- Official poster
- Awarded for: Outstanding achievement in all fields of daytime television
- Date: April 30, 2017
- Location: Pasadena Civic Auditorium Pasadena, California, U.S.
- Presented by: National Academy of Television Arts and Sciences
- Hosted by: Mario Lopez Sheryl Underwood
- Preshow host: Carolyn Hennesy

Highlights
- Most nominations: The Young and the Restless (25)
- Outstanding Drama Series: General Hospital
- Outstanding Game Show: Jeopardy!
- Website: emmyonline.com/daytime

Television/radio coverage
- Network: Facebook Live Periscope Producer
- Produced by: Michael Levitt David Michaels David Parks

= 44th Daytime Emmy Awards =

The 44th Daytime Emmy Awards, presented by the National Academy of Television Arts and Sciences (NATAS), "recognizes outstanding achievement in all fields of daytime television production and are presented to individuals and programs broadcast from 2:00 a.m. to 6:00 p.m. during the 2016 calendar year". The ceremony took place on April 30, 2017 at the Pasadena Civic Auditorium, in Pasadena, California, and began at 5:00 p.m. PST / 8:00 p.m. EST. The ceremony, livestreamed in the United States by Facebook Live and Periscope Producer, was executively produced by Michael Levitt, David Parks, and the Senior Vice President of the Daytime Emmy Awards, David Michaels. Actors and television hosts Mario Lopez and Sheryl Underwood hosted the ceremony for the first time.

In related events, the Academy held its 44th Daytime Creative Arts Emmy Awards ceremony also at the Pasadena Civic Auditorium on April 28, 2017. On January 26, 2017, the Lifetime Achievement Award was presented to Mary Hart.
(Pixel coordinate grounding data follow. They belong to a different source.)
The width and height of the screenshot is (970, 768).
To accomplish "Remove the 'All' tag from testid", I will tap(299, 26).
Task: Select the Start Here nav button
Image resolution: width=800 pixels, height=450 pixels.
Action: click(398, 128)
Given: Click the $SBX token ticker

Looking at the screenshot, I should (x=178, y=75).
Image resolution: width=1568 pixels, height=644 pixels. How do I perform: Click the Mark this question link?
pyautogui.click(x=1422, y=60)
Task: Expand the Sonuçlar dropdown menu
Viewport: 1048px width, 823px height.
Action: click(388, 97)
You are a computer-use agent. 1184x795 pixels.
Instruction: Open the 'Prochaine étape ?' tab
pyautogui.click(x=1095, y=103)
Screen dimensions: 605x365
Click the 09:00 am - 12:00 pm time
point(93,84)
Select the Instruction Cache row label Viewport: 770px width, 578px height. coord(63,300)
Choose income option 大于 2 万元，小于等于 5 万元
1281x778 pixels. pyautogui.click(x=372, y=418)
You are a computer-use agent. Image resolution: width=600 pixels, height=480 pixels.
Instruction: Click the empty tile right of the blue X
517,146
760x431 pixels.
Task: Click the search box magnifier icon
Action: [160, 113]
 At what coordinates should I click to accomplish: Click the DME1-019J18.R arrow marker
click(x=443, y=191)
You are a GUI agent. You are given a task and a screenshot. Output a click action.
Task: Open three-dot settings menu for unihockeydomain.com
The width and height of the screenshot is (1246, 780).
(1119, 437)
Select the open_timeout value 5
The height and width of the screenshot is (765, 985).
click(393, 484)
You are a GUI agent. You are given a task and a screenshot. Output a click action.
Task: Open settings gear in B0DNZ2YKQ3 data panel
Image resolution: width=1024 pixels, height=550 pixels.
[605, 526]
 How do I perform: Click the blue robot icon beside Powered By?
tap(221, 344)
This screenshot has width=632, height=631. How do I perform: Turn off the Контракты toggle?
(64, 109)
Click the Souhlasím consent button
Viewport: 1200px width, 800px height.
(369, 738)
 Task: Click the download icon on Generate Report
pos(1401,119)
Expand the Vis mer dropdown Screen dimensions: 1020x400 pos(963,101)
Soap Opera Digest reported that former All My Children star Susan Lucci would make an appearance at the ceremony, as part of a segment paying tribute to the serial's creator, Agnes Nixon.

==Category and rule changes==
The National Academy of Television Arts and Sciences announced and implemented some category and rule changes for the 44th Daytime Emmy Awards:

- For the Blue Ribbon Final round of judging, the pre-nominees of the six Drama performer categories can create a reel of scenes/appearances that have aired during the 2016 calendar year, that is up to four episodes and reaches a length of 20 minutes long. This is a change from last year, where performers were only to submit a 20-minute reel containing just two episodes.
- In the categories of (Outstanding Drama Series Directing Team and Outstanding Drama Series Writing Team, other than one sole episode, the series may now select 2 episodes from the 2016 Calendar year to submit for evaluation.
- Talk Shows categories (Outstanding Talk Show/Entertainment and Outstanding Talk Show/Informative) can now submit any two episodes from the 2016 calendar year, rather than from one single episode as had been done for several previous years.

==Winners and nominees==

The nominees for the 44th Daytime Emmy Awards were announced on March 22, 2017, during an episode of CBS's daytime talk show The Talk. The Young and the Restless led all nominees with 25 nominations; The Bold and the Beautiful came in second with 23.

===Awards===
Winners are listed first, highlighted in boldface, and indicated with a double dagger.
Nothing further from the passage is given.